START Supplied text

Birthdate: June 1, 1950
Birth Place: Southampton, NY, United States
Residence: Southampton, NY
Religion: Roman Catholic
First Elected: 2002
State: New York
District: District 1
Tim Bishop was born in Southampton, N.Y., where he still resides. He earned a bachelor's degree from the College of the Holy Cross and a master's degree in public administration from Long Island University.
Bishop began working as an admissions counselor at Southampton College in 1973 and rose through the ranks, becoming provost in 1986. He was the chief operating officer of the college, which is part of Long Island University. The university decided in 2005 to close its undergraduate program there.
Bishop served as chairman of the scholarship committee for the Southampton Rotary Club, chairman of the Southampton Town Board of Ethics and a board member of the Eastern Long Island Coastal Conservation Alliance.
He was elected to the U.S. House in 2002.
Bishop and his wife, Kathy, have two daughters.
Tim Bishop was a little-known college administrator when he squeaked into Congress in 2002, winning one of the few House seats in New York still considered a toss-up. In 2010, his was the last House race in the country to be decided. He beat Republican businessman Randy Altschuler by fewer than 600 votes.
Bishop, who may still be more liberal than the 1st Congressional District, which includes the Hamptons and East End of Long Island, is facing a rematch against Altschuler in November 2012.
Bishop has been the leading congressional voice questioning the wisdom of closing the Plum Island Animal Research laboratory, which is located in the district. The Department of Homeland Security has announced plans to move the lab to Kansas. Bishop says the sale of Plum Island could fetch $50 million to $80 million, but he says building the new facility would cost 10 times that much.
While Bishop concedes that part of his motivation is to save jobs for workers on Long Island employed at the lab, he also has cited recent studies questioning the wisdom of placing a new animal disease lab in the nation's so-called Beef Belt. A report released in June 2012 confirmed these risks.

END Supplied text
START Data to examine

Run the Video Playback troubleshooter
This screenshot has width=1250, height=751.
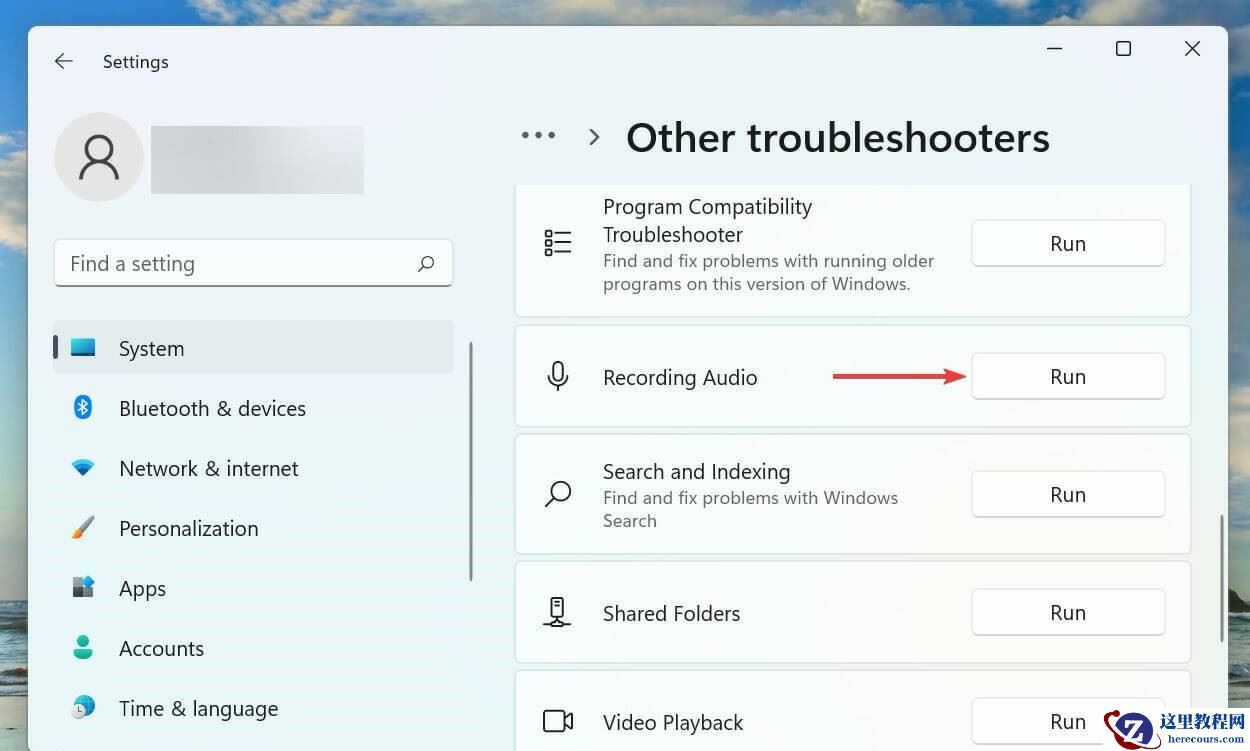pos(1067,721)
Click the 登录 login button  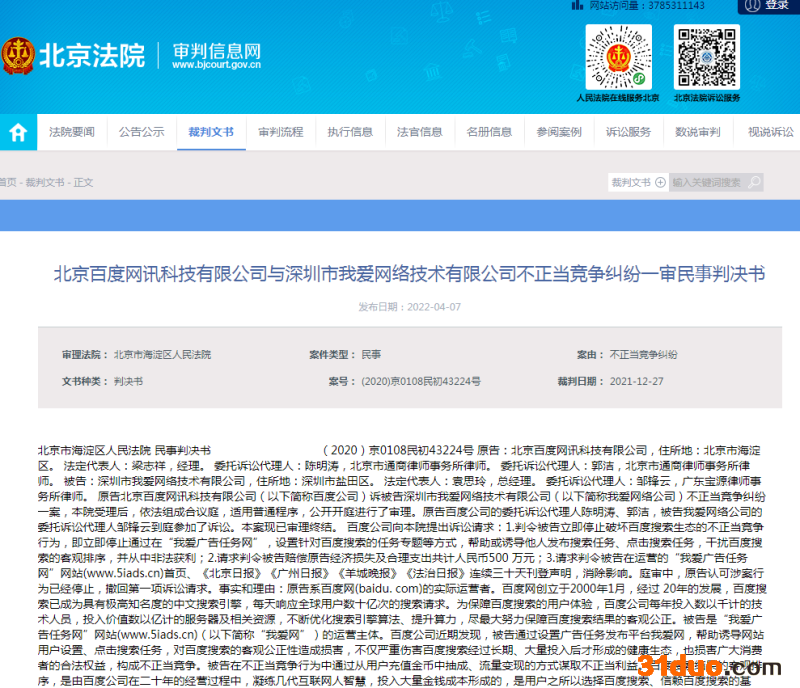[x=777, y=5]
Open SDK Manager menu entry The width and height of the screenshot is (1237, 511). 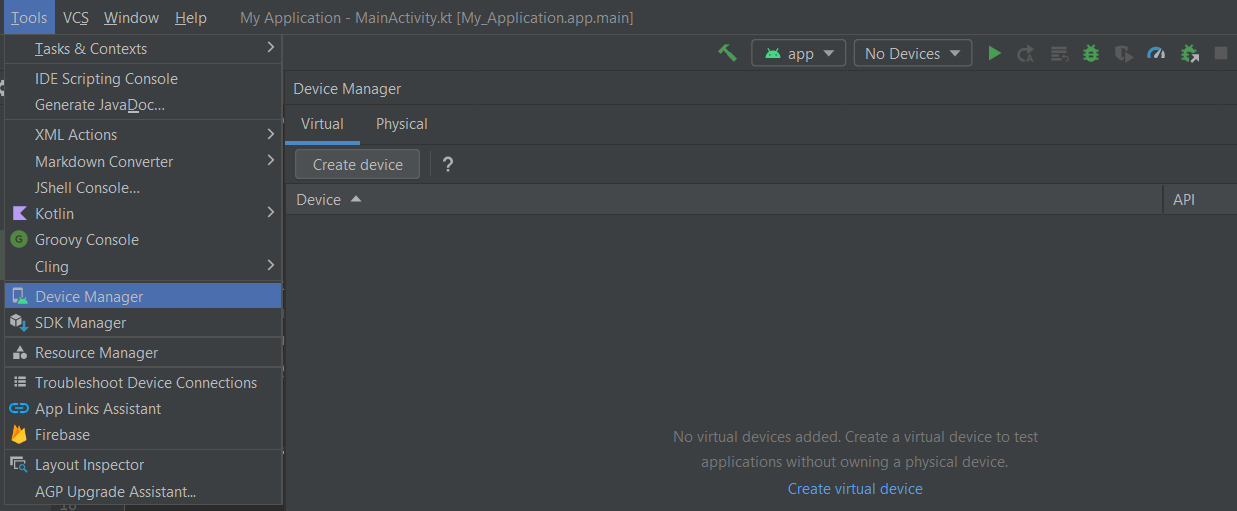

END Data to examine

● Questions on the material
A. Decide whether each of the following statements agrees with the profile of Tim Bishop. Answer yes or no and quote the words from the profile that settle it. (i) Bishop became provost of Southampton College in 1986. (ii) In 2010, Bishop defeated Randy Altschuler by more than 600 votes. (iii) The Department of Homeland Security plans to move the Plum Island lab to Kansas.
B. Write what comes next in the profile of Tim Bishop, starting after its final sentence.

● Results in order
A.
(i) Yes: "rose through the ranks, becoming provost in 1986"
(ii) No: "He beat Republican businessman Randy Altschuler by fewer than 600 votes."
(iii) Yes: "The Department of Homeland Security has announced plans to move the lab to Kansas."

B.
"The report bolsters my case that not one more taxpayer dollar should be appropriated to build this billion-dollar boondoggle," Bishop said.
Bishop supported the Shinnecock Indian tribe's successful attempts at gaining formal federal recognition, a requirement for any tribe seeking to open a casino. He opposes building a gambling facility on the Shinnecocks' 1.9-square-mile reservation in Southampton. To date, no decision has been made by the tribe on where to open a casino.
He has come to the defense of Brookhaven National Laboratory, persuading the Department of Homeland Security to scrap a plan that supporters of the lab feared would reduce it to second-tier status among other federal laboratories.
He voted for legislation that would cap discretionary spending each year and result in $1 trillion in spending cuts over 10 years. He was also part of a New York delegation effort to prevent the final package from including massive cuts in payments to Medicare providers, particularly hospitals and doctors on Long Island.
He also voted to extend the nation's debt limit.
He introduced legislation that encourages states to implement strong graduated drivers' license programs. Another bill would reauthorize the Long Island Sound protection programs, extend the program throughout the watershed and better address water quality issues.